Wednesday, January 19, 2011

Why Should Neighbors Be Jealous Of Bangladesh RMG’s Success?

The apparel exporters of two neighboring countries Bangladesh and India have worries of divergent nature.

Bangladesh apparel exporters are worried that their export orders have been on the decline for a number of domestic and external reasons. Their counterparts in neighboring India are anguished that Bangladesh is set to beat them in garment exports in the wake of an appreciating rupee.

Bangladeshi exporters blame internal political disturbances, reduced demand in their key markets-the USA and the European Union countries-for the decline in export growth in recent months.

The Indian apparel manufacturers and exporters, it seems, are ashamed of the fact despite having sufficient backup of raw materials they are lagging behind their Bangladeshi counterparts, who are largely dependent on imported fabrics and other raw materials– in the international market. A recent Indian newspaper report quoted a number of apparel sector leaders expressing their frustration over the rise of the Bangladesh apparel sector.

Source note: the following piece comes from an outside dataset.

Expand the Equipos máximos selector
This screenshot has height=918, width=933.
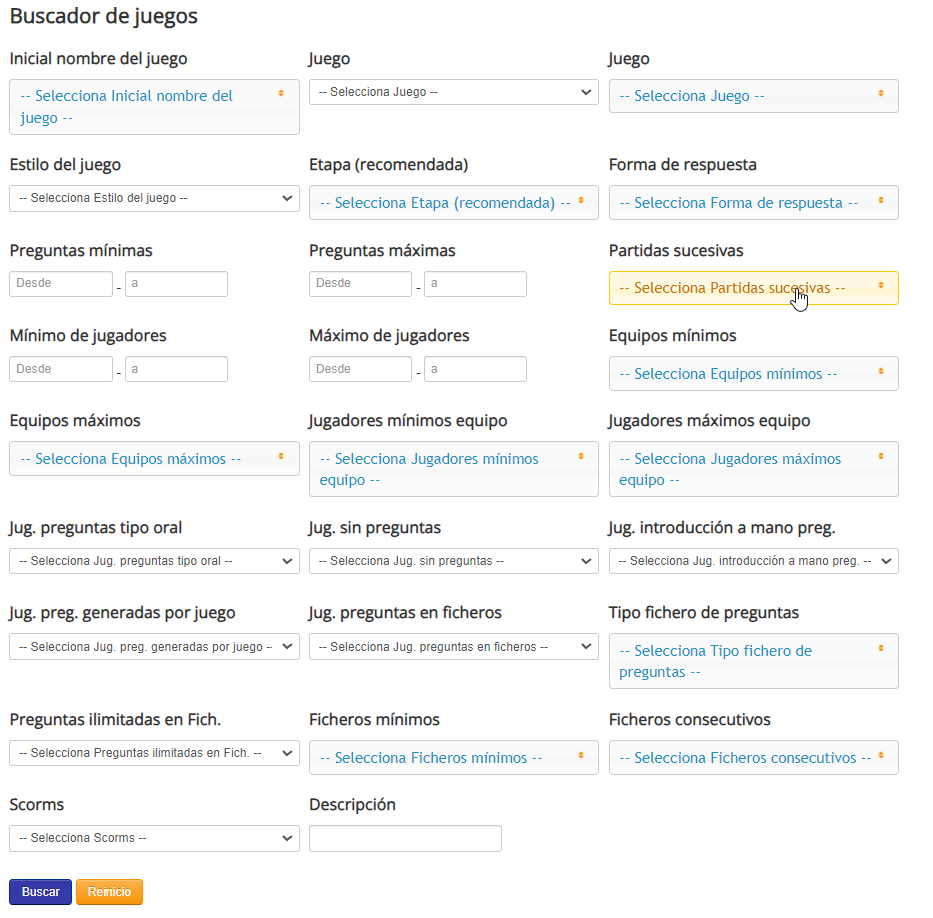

But the fact remains that with its low cost of labor and sufficient back-up support of raw materials, including fabrics, apparel exporters of India– a regional economic superpower– should have competed with China rather than grumbling about RMG export performance by a poor neighbor like Bangladesh.

The Indian apparel exporters must have forgotten the issue of value addition while becoming jealous of the success of the Bangladesh RMG. The average value addition in case of woven garment exports by Bangladesh still remains as low as 30 per cent and the same for knitwear exports hovers around 60 to 70 per cent. Since Indian exporters do not have to depend on imported raw materials, the value addition of their exports should be nearly 100 per cent.

There is another dark side of such unnecessary moaning by the Indian RMG exporters: It, rightly or wrongly, lends credence to widespread suspicion that the neighbors are involved in conspiracy to cause damage to the emerging Bangladesh garment sector. Such suspicion had become quite strong during a persistent campaign against Bangladesh RMG in the name of child labor, the recent workers unrest in the garment sector and the buyers’ insistence on so-called compliance issues.

The socio-economic conditions in many Indian cities are almost similar to that of Bangladesh cities where most garment units are located. It is highly unlikely that the working conditions or involvement of child labour in many RMG units have been very different from that of many Bangladeshi RMG units. But has anyone ever heard a word or seen a report in the international electronic and print media or deep concern among US trade union bodies about the situation in apparel units in India?

However, Indian apparel exporters should have reasons to be happy to learn that the Bangladesh RMG sector, which proved many doomsday preachers wrong following the total phase-out of the multi-fiber arrangement (MFA) from January 1 2005 and recorded impressive export growth, has for the first time in many years had a poor export performance in recent months.

The country’s apparel exports recorded a 31.28 per cent growth in the period between the months of July and September of the just concluded financial year. But the average growth at the end of May last stood at only 16.45 per cent.

Industry sources have claimed that export orders in recent months have declined by about 30 per cent. Many buyers had withdrawn from Bangladesh markets during political troubles in the last months of 2006 and placed their import orders with apparel manufacturers in China, the world’s largest exporter of textile products having control over 70 per cent of the huge US market, and Vietnam, an emerging apparel exporter. The Indian business leaders do need to explore the reasons for buyers not going to India in large numbers. The appreciating rupee may not be the only reason for that.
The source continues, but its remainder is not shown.